§ PROBLEM STATEMENT
All entries must be extracted exactly, with nothing added or dropped.

Collected data entries:
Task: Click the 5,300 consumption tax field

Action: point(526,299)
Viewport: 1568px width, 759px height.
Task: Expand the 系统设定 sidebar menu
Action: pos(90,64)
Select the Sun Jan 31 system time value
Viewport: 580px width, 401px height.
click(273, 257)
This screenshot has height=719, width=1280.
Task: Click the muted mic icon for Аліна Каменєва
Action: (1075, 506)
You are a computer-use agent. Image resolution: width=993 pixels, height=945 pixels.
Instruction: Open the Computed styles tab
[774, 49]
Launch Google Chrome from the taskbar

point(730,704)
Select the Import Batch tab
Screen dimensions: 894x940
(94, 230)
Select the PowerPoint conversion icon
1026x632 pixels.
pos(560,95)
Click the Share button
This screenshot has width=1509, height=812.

§ EXERCISE SOLUTION
Task: Click the 5,300 consumption tax field

Action: point(526,299)
Viewport: 1568px width, 759px height.
Task: Expand the 系统设定 sidebar menu
Action: pos(90,64)
Select the Sun Jan 31 system time value
Viewport: 580px width, 401px height.
click(273, 257)
This screenshot has height=719, width=1280.
Task: Click the muted mic icon for Аліна Каменєва
Action: (1075, 506)
You are a computer-use agent. Image resolution: width=993 pixels, height=945 pixels.
Instruction: Open the Computed styles tab
[774, 49]
Launch Google Chrome from the taskbar

point(730,704)
Select the Import Batch tab
Screen dimensions: 894x940
(94, 230)
Select the PowerPoint conversion icon
1026x632 pixels.
pos(560,95)
Click the Share button
This screenshot has width=1509, height=812.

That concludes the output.